→ **WORK INSTRUCTIONS**:
Repeat the listing that follows exactly. Pictures are not part of the copy.
-*-
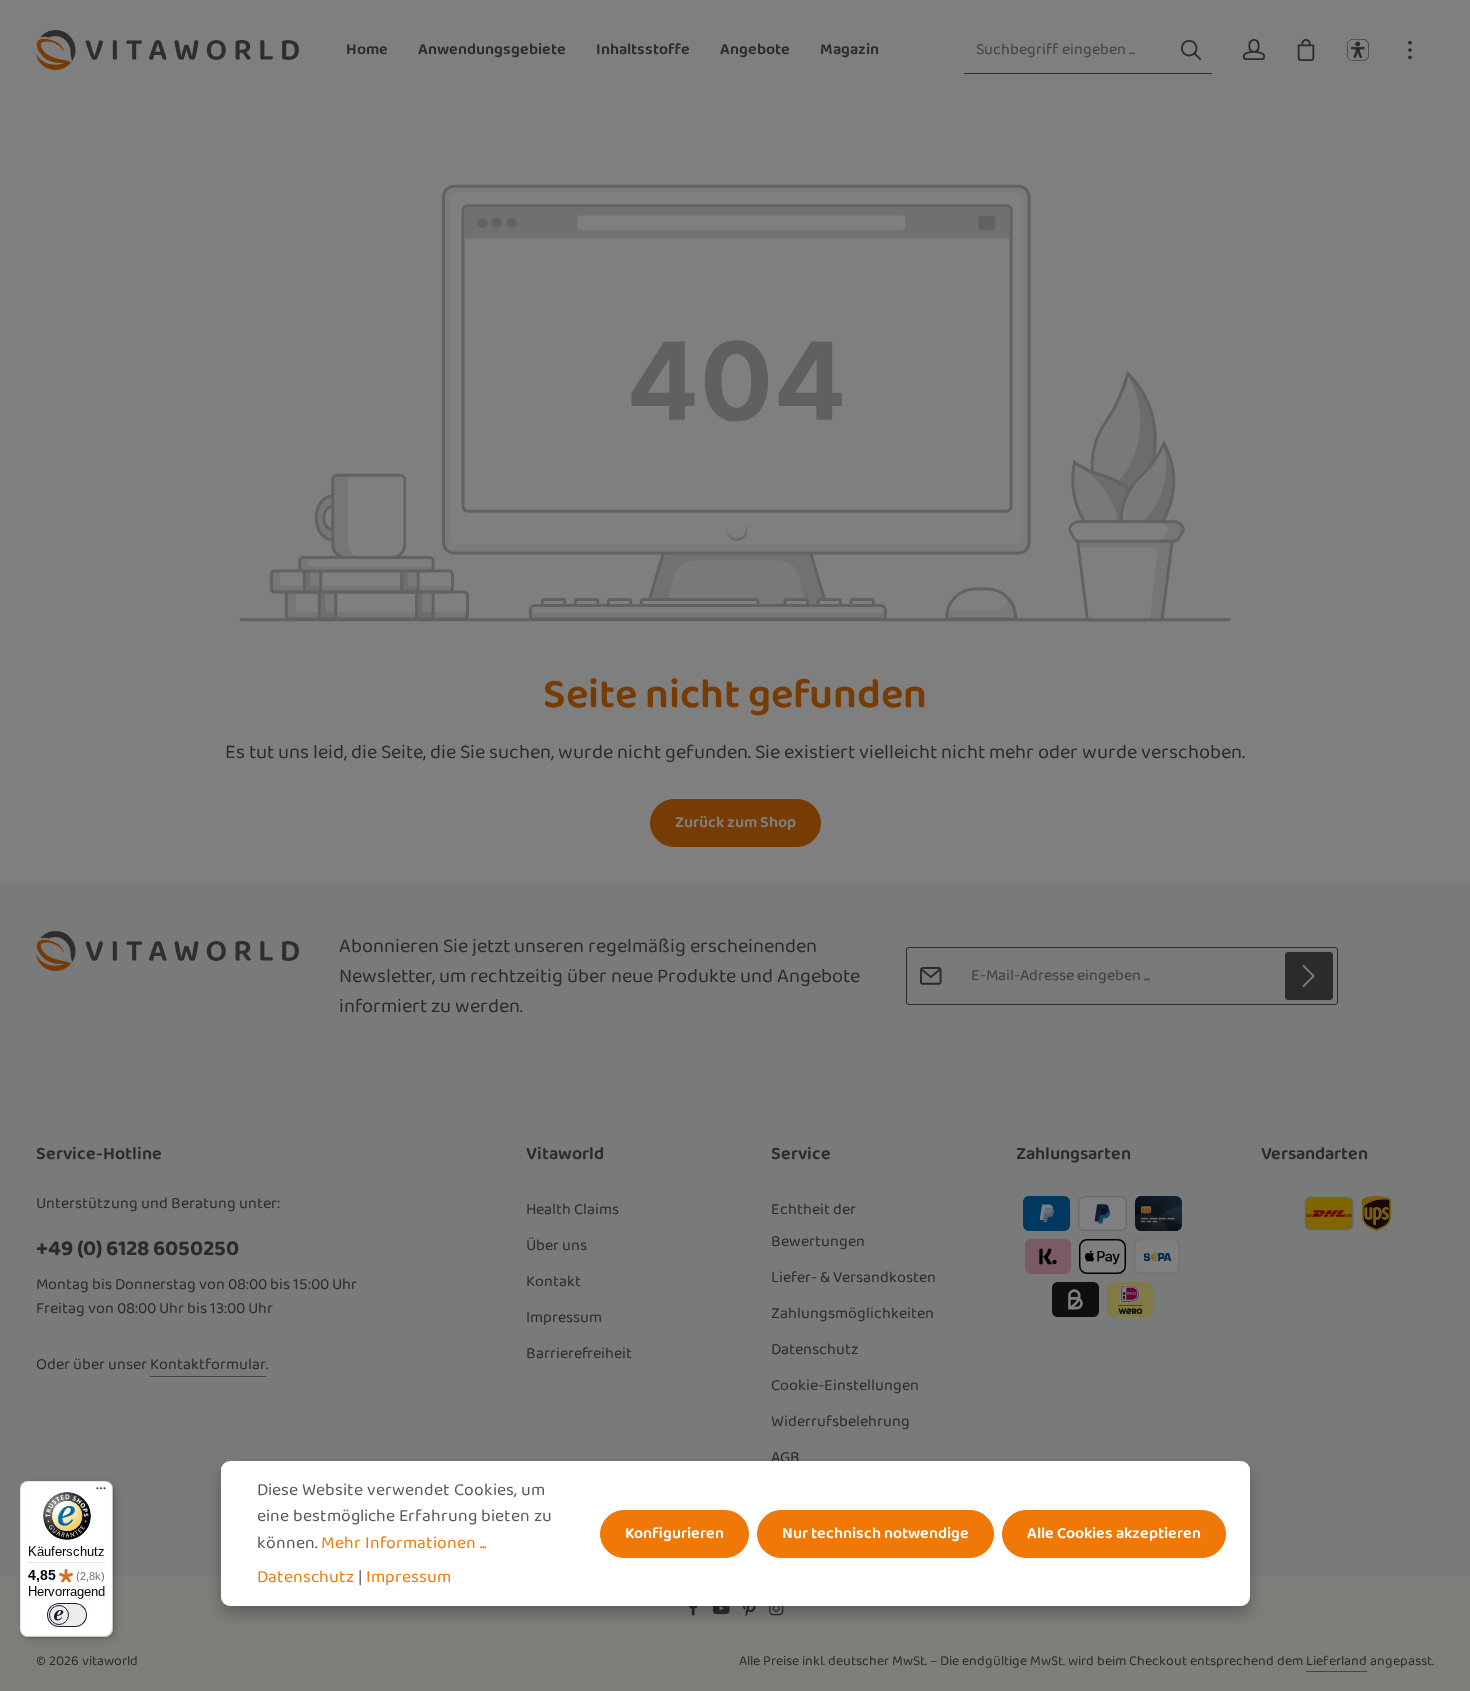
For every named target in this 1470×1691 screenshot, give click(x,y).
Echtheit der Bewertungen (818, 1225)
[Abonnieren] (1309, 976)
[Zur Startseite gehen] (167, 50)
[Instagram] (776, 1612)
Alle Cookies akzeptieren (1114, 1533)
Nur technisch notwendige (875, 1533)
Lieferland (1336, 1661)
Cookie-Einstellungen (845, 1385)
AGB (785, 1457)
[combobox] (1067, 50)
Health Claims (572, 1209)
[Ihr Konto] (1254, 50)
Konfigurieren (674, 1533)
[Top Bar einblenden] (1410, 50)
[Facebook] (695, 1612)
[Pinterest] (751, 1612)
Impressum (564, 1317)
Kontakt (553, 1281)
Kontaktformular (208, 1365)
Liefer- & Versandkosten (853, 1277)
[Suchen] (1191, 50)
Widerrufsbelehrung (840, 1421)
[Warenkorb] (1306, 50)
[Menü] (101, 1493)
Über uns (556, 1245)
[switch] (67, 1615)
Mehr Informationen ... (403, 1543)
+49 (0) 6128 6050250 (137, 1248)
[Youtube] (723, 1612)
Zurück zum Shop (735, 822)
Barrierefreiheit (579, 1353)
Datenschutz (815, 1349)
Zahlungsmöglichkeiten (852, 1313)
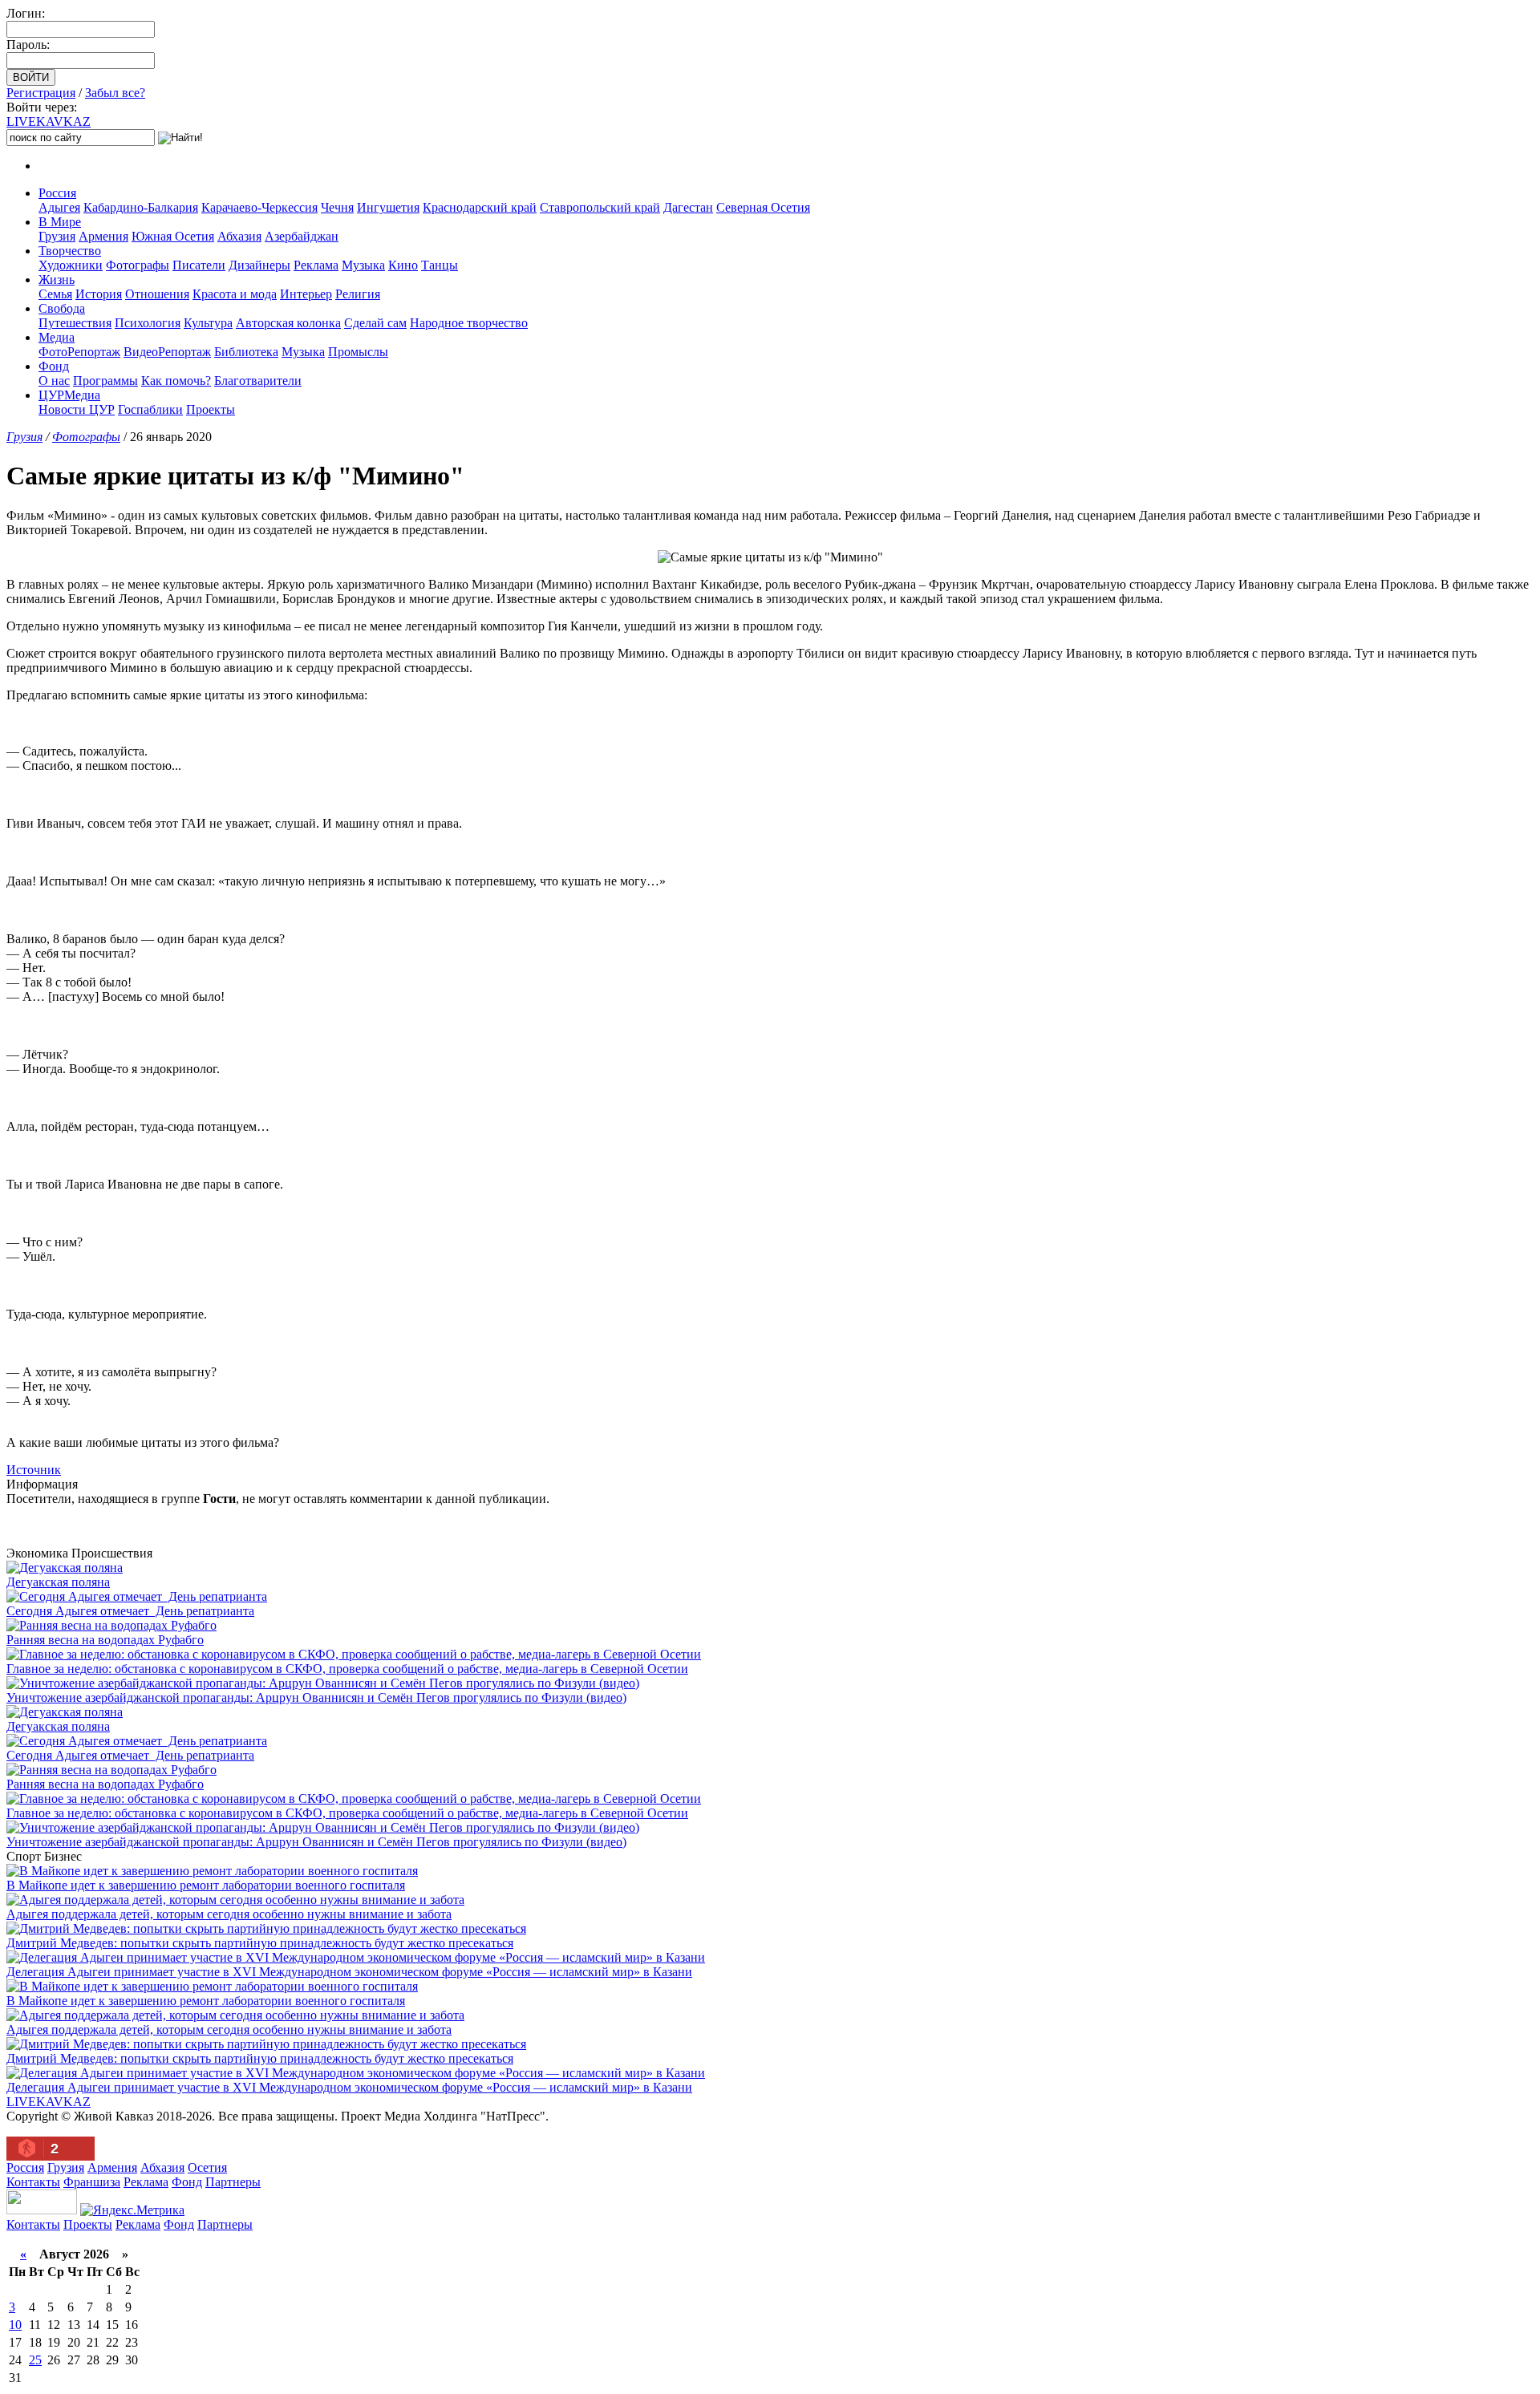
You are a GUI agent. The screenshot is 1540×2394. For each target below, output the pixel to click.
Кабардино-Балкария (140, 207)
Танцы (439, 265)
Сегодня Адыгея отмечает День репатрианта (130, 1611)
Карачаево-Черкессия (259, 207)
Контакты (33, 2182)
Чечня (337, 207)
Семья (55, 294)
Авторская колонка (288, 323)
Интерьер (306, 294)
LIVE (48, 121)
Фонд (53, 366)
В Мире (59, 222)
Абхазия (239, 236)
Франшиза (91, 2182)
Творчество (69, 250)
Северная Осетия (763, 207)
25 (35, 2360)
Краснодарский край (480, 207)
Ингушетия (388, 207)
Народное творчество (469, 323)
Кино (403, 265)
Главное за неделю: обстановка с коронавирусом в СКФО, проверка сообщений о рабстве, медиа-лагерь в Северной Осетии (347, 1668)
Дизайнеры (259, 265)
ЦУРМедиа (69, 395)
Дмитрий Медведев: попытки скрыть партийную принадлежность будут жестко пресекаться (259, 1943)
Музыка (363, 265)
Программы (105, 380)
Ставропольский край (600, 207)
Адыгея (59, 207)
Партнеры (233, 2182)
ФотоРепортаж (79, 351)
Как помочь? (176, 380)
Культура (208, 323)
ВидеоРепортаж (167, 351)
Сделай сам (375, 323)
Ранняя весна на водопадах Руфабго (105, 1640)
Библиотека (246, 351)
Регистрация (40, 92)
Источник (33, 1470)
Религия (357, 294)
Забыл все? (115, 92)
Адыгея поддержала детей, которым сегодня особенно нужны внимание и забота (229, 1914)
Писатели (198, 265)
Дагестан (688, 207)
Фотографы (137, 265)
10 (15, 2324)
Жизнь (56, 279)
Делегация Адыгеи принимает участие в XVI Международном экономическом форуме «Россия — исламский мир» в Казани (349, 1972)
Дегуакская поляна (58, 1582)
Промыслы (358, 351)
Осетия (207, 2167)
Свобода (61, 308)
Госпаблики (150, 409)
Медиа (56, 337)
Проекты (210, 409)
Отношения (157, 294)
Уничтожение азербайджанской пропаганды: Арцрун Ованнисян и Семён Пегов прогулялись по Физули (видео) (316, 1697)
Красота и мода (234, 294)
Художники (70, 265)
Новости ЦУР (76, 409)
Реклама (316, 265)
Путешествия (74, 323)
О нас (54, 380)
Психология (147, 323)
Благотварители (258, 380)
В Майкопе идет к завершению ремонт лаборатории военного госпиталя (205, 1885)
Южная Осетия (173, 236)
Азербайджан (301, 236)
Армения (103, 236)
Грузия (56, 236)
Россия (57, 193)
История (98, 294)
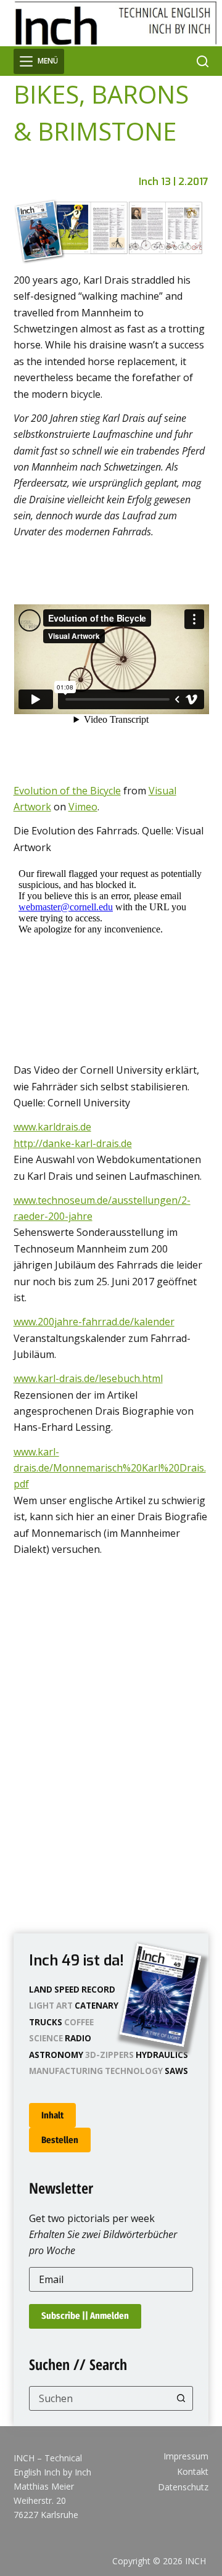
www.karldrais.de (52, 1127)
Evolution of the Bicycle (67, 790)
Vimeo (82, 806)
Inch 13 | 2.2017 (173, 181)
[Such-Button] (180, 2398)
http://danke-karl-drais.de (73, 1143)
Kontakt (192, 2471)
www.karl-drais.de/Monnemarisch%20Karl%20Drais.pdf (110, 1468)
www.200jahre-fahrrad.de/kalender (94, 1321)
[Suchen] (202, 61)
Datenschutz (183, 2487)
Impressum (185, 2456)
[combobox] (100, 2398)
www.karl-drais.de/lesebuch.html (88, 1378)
-*-
→ **YOUR RESPONSE**:
For every named target in this 1470×1691 screenshot, give click(x,y).
Echtheit der Bewertungen (818, 1225)
[Abonnieren] (1309, 976)
[Zur Startseite gehen] (167, 50)
[Instagram] (776, 1612)
Alle Cookies akzeptieren (1114, 1533)
Nur technisch notwendige (875, 1533)
Lieferland (1336, 1661)
Cookie-Einstellungen (845, 1385)
AGB (785, 1457)
[combobox] (1067, 50)
Health Claims (572, 1209)
[Ihr Konto] (1254, 50)
Konfigurieren (674, 1533)
[Top Bar einblenden] (1410, 50)
[Facebook] (695, 1612)
[Pinterest] (751, 1612)
Impressum (564, 1317)
Kontakt (553, 1281)
Kontaktformular (208, 1365)
Liefer- & Versandkosten (853, 1277)
[Suchen] (1191, 50)
Widerrufsbelehrung (840, 1421)
[Warenkorb] (1306, 50)
[Menü] (101, 1493)
Über uns (556, 1245)
[switch] (67, 1615)
Mehr Informationen ... (403, 1543)
+49 (0) 6128 6050250 (137, 1248)
[Youtube] (723, 1612)
Zurück zum Shop (735, 822)
Barrierefreiheit (579, 1353)
Datenschutz (815, 1349)
Zahlungsmöglichkeiten (852, 1313)
You are a GUI agent. The screenshot is 1540×2394. For each target below, output the pixel to click.
Кабардино-Балкария (140, 207)
Танцы (439, 265)
Сегодня Адыгея отмечает День репатрианта (130, 1611)
Карачаево-Черкессия (259, 207)
Контакты (33, 2182)
Чечня (337, 207)
Семья (55, 294)
Авторская колонка (288, 323)
Интерьер (306, 294)
LIVE (48, 121)
Фонд (53, 366)
В Мире (59, 222)
Абхазия (239, 236)
Франшиза (91, 2182)
Творчество (69, 250)
Северная Осетия (763, 207)
25 (35, 2360)
Краснодарский край (480, 207)
Ингушетия (388, 207)
Народное творчество (469, 323)
Кино (403, 265)
Главное за неделю: обстановка с коронавирусом в СКФО, проверка сообщений о рабстве, медиа-лагерь в Северной Осетии (347, 1668)
Дизайнеры (259, 265)
ЦУРМедиа (69, 395)
Дмитрий Медведев: попытки скрыть партийную принадлежность будут жестко пресекаться (259, 1943)
Музыка (363, 265)
Программы (105, 380)
Ставропольский край (600, 207)
Адыгея (59, 207)
Партнеры (233, 2182)
ФотоРепортаж (79, 351)
Как помочь? (176, 380)
Культура (208, 323)
ВидеоРепортаж (167, 351)
Сделай сам (375, 323)
Ранняя весна на водопадах Руфабго (105, 1640)
Библиотека (246, 351)
Регистрация (40, 92)
Источник (33, 1470)
Религия (357, 294)
Забыл все? (115, 92)
Адыгея поддержала детей, которым сегодня особенно нужны внимание и забота (229, 1914)
Писатели (198, 265)
Дагестан (688, 207)
Фотографы (137, 265)
10 (15, 2324)
Жизнь (56, 279)
Делегация Адыгеи принимает участие в XVI Международном экономическом форуме «Россия — исламский мир» в Казани (349, 1972)
Дегуакская поляна (58, 1582)
Промыслы (358, 351)
Осетия (207, 2167)
Свобода (61, 308)
Госпаблики (150, 409)
Медиа (56, 337)
Проекты (210, 409)
Отношения (157, 294)
Уничтожение азербайджанской пропаганды: Арцрун Ованнисян и Семён Пегов прогулялись по Физули (видео) (316, 1697)
Красота и мода (234, 294)
Художники (70, 265)
Новости ЦУР (76, 409)
Реклама (316, 265)
Путешествия (74, 323)
О нас (54, 380)
Психология (147, 323)
Благотварители (258, 380)
В Майкопе идет к завершению ремонт лаборатории военного госпиталя (205, 1885)
Южная Осетия (173, 236)
Азербайджан (301, 236)
Армения (103, 236)
Грузия (56, 236)
Россия (57, 193)
История (98, 294)
www.karldrais.de (52, 1127)
Evolution of the Bicycle (67, 790)
Vimeo (82, 806)
Inch 13 | 2.2017 (173, 181)
[Such-Button] (180, 2398)
http://danke-karl-drais.de (73, 1143)
Kontakt (192, 2471)
www.karl-drais.de/Monnemarisch%20Karl%20Drais.pdf (110, 1468)
www.200jahre-fahrrad.de/kalender (94, 1321)
[Suchen] (202, 61)
Datenschutz (183, 2487)
Impressum (185, 2456)
[combobox] (100, 2398)
www.karl-drais.de/lesebuch.html (88, 1378)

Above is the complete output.